We are in a race against the clock to combat the impacts of climate change and preserve a livable planet. Philanthropy has a unique role to play and untapped potential to provide leadership and make a difference.
Climate science shows we must reduce global emissions to net zero by 2050 to limit warming to 1.5°C and stave off the worst effects of climate change. The transition to a net zero world is one of the greatest challenges ever faced by humankind.
At The Russell Family Foundation (TRFF), we believe that foundations play a unique role in the investment community. As foundations, we have the flexibility of philanthropic tools like grants, investments, communication, and convening that are highly valuable in aligning mission-oriented pools of capital to a common goal, like net zero.
A few ways that TRFF has deployed these tools since announcing our commitment to Net Zero is by making a $500,000 investment in Carbon Direct, which supports growth-stage companies in the U.S. and Europe focused on reducing, removing, and monitoring their carbon emissions.
We further used our grant capital to partner with Confluence Philanthropy to create two Net Zero Intensive convenings in San Francisco and New York where peer foundations, along with their investment advisors, gathered for a day and a half intensive to learn about what it takes to make a Net Zero commitment with authenticity and rigor.

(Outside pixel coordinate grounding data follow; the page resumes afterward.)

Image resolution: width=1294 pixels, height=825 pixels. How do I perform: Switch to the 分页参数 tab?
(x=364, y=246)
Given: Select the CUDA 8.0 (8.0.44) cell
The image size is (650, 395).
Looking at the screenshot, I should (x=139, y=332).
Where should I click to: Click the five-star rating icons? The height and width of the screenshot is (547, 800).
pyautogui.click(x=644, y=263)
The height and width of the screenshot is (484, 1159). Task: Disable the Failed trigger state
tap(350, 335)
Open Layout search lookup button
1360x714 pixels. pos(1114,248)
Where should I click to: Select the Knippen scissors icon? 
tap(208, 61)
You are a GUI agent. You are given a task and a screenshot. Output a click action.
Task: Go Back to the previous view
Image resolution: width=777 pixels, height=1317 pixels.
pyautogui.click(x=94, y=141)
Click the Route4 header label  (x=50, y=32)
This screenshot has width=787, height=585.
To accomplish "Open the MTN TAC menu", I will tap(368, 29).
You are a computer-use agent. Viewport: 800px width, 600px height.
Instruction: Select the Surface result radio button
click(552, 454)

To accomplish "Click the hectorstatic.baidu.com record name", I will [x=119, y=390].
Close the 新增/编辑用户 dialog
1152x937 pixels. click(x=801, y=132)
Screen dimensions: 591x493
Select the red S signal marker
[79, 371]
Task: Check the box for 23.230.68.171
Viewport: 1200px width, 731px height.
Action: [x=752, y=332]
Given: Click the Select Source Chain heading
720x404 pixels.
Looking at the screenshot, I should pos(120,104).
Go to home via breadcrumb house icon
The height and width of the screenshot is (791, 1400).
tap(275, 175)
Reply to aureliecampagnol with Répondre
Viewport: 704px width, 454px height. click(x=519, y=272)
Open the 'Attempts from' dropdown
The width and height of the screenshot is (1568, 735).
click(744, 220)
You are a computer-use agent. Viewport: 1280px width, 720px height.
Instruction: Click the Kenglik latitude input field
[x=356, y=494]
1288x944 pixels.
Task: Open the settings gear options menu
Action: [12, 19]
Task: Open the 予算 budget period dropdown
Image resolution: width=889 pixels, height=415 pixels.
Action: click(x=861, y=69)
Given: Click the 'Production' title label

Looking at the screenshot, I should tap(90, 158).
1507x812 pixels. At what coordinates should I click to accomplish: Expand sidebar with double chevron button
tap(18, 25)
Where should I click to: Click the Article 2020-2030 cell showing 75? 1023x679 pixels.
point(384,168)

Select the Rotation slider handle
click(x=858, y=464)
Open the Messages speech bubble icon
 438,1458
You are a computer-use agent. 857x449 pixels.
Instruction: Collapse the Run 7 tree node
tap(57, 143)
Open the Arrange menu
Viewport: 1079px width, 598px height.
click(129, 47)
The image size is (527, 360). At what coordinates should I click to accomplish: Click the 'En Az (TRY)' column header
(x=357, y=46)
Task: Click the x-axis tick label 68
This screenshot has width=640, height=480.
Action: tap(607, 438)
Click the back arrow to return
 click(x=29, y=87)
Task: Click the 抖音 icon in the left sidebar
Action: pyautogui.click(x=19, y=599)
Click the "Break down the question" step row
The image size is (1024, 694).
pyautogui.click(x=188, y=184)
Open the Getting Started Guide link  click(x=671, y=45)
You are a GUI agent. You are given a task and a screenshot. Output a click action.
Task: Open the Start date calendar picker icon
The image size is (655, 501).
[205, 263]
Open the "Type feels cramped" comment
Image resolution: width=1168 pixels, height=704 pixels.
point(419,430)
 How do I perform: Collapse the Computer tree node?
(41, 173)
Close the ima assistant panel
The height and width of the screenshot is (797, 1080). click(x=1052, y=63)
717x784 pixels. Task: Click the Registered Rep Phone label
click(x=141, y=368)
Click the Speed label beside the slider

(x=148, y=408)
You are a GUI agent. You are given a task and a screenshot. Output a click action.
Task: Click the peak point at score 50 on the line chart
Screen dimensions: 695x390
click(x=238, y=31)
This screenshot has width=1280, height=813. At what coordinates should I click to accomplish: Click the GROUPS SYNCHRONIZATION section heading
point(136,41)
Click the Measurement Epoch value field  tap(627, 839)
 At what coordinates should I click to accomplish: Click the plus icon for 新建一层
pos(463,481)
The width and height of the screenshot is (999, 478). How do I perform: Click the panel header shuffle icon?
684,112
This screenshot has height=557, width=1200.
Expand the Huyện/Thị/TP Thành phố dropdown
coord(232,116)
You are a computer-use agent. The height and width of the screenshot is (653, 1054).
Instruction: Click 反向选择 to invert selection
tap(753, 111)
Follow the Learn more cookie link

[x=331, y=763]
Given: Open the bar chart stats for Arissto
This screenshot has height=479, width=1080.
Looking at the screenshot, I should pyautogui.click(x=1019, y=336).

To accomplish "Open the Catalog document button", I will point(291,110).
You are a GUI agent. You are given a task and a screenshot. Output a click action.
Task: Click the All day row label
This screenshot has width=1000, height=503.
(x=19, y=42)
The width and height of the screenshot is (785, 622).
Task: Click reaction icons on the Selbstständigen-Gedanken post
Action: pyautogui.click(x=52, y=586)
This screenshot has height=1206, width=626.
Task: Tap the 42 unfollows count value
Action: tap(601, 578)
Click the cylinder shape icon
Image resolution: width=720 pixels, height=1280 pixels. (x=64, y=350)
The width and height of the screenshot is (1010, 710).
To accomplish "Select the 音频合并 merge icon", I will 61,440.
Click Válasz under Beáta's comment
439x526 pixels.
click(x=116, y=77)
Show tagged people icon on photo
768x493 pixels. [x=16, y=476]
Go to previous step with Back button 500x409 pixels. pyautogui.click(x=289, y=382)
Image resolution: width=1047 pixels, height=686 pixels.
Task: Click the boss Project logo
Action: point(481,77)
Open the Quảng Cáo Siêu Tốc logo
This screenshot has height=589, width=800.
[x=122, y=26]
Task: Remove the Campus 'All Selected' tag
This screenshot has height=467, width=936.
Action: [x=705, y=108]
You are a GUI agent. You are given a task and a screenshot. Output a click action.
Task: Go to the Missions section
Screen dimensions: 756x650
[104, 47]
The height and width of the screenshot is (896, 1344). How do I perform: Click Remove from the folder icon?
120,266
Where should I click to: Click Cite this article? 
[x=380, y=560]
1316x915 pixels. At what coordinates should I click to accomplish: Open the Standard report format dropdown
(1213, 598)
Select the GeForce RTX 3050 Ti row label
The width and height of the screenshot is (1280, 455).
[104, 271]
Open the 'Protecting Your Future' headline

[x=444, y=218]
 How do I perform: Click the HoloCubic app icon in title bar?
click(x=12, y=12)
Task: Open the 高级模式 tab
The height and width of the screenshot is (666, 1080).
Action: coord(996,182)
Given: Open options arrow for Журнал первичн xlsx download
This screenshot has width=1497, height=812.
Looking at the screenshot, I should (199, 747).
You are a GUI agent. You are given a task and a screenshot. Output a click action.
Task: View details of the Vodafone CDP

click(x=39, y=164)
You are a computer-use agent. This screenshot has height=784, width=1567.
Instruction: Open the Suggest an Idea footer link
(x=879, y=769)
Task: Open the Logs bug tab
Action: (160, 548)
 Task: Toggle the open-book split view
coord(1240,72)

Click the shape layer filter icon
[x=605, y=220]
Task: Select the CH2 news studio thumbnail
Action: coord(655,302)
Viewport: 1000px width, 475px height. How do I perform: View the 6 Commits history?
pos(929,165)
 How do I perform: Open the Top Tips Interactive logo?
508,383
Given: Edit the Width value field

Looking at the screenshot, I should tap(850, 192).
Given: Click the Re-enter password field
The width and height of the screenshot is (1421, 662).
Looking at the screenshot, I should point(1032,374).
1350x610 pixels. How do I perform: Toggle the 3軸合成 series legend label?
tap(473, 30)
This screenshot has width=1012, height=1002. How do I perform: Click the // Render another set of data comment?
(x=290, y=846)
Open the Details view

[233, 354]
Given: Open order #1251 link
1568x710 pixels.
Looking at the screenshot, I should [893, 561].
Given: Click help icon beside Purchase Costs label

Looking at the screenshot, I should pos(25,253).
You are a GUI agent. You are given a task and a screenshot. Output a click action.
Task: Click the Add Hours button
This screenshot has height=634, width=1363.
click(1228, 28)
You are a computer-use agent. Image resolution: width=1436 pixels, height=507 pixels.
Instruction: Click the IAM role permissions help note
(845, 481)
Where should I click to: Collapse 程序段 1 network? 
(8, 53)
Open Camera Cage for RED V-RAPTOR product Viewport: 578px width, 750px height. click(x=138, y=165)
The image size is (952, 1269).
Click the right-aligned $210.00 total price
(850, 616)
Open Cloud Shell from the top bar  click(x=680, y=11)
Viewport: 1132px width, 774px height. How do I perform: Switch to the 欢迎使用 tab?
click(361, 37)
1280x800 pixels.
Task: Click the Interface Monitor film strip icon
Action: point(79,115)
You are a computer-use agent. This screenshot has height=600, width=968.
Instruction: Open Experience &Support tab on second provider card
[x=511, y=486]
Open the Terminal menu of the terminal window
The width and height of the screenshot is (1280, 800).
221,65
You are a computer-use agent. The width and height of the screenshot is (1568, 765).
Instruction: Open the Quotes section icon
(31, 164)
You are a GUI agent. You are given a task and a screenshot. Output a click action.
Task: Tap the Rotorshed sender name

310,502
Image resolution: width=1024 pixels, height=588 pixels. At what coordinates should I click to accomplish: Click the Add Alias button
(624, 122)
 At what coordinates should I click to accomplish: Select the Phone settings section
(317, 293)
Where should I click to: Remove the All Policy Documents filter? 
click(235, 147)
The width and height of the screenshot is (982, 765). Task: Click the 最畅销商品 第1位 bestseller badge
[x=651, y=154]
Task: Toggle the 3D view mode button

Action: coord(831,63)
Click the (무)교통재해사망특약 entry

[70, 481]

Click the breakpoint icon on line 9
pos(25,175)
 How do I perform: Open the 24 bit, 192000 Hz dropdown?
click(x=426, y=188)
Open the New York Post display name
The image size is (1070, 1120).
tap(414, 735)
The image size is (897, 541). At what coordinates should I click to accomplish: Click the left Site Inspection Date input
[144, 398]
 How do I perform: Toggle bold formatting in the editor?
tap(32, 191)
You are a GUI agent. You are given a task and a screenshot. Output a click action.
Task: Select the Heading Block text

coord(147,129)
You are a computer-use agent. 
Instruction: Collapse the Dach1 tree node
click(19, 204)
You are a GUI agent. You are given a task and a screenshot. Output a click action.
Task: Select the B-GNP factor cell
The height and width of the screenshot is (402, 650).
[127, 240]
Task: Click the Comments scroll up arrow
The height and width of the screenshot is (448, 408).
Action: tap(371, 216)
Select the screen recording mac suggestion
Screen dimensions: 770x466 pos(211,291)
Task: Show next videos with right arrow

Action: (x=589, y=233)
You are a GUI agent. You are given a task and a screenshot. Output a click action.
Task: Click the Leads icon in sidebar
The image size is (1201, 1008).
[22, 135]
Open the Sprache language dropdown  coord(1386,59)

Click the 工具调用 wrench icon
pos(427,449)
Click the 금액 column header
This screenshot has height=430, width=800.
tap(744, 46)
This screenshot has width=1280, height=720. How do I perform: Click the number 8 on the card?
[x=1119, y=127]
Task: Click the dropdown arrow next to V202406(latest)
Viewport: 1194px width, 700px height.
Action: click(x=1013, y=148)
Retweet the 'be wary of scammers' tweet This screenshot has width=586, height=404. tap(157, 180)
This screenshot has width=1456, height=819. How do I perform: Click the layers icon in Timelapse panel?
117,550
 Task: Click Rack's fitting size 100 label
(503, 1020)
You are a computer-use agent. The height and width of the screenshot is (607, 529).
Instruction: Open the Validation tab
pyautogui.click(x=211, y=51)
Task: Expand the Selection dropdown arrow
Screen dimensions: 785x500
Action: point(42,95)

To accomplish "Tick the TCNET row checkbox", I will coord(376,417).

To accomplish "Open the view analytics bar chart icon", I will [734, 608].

In addition to the convening grant, we provided a grant to As You Sow to support active ownership.
Moving forward, we will continue to explore how we can use grant capital in areas where investment capital may not be the right tool to support a net zero transition. Finally, we will use our communications and voice to transparently share our learning and progress and build a roadmap for making a Net Zero transition.
While some foundations may have smaller pools of capital compared to other asset owners who are making similar commitments, foundations have the opportunity to move more quickly and nimbly to affect change due to fewer regulations than you would find in pension funds, endowments or regulated for-profit corporations.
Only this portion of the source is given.